Work to be completed: Within the data below, state how many lines contain the string "resolution". Provide the number only.

+++

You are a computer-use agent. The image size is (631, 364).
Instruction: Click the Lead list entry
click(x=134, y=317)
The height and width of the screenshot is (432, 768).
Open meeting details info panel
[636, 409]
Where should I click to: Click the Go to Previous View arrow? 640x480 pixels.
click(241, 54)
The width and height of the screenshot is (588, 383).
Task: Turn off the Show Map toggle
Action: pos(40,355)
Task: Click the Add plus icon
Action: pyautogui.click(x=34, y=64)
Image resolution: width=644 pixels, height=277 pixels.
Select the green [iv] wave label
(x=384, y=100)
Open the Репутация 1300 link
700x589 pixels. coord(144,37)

+++

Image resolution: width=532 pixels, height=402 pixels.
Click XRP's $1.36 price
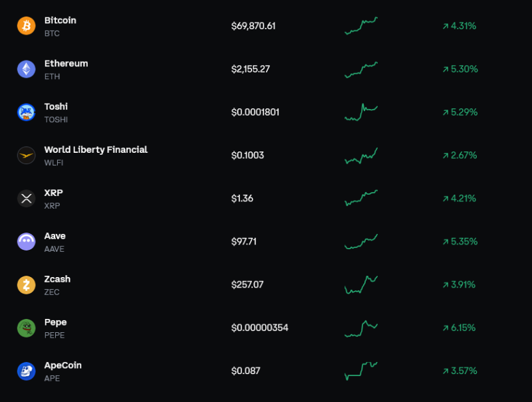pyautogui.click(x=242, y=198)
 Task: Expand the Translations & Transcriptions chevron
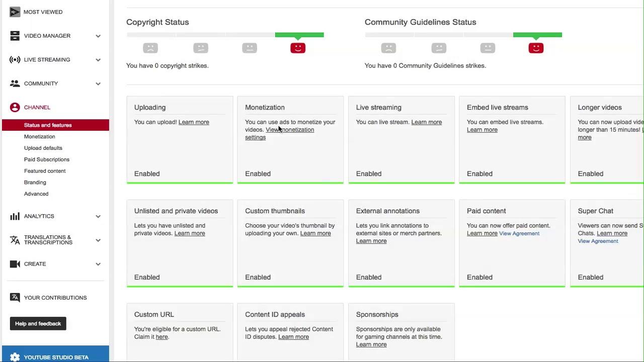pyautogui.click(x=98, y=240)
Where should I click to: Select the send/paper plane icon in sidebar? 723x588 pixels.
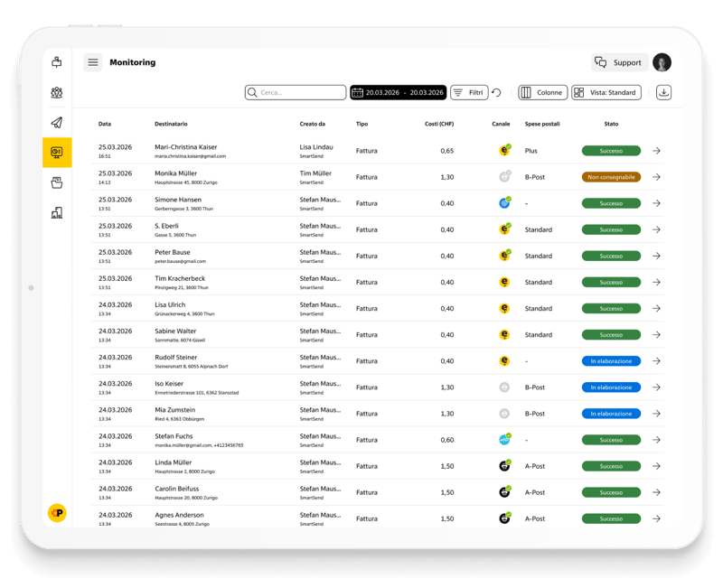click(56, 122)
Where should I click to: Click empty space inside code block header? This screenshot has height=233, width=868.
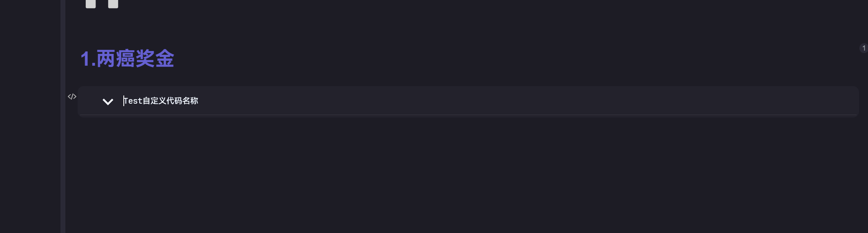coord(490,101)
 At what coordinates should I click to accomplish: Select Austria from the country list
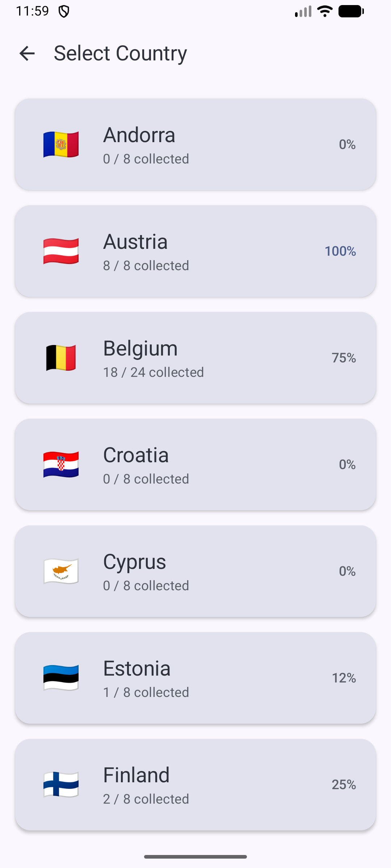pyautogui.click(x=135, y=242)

+++

Result of this task: 2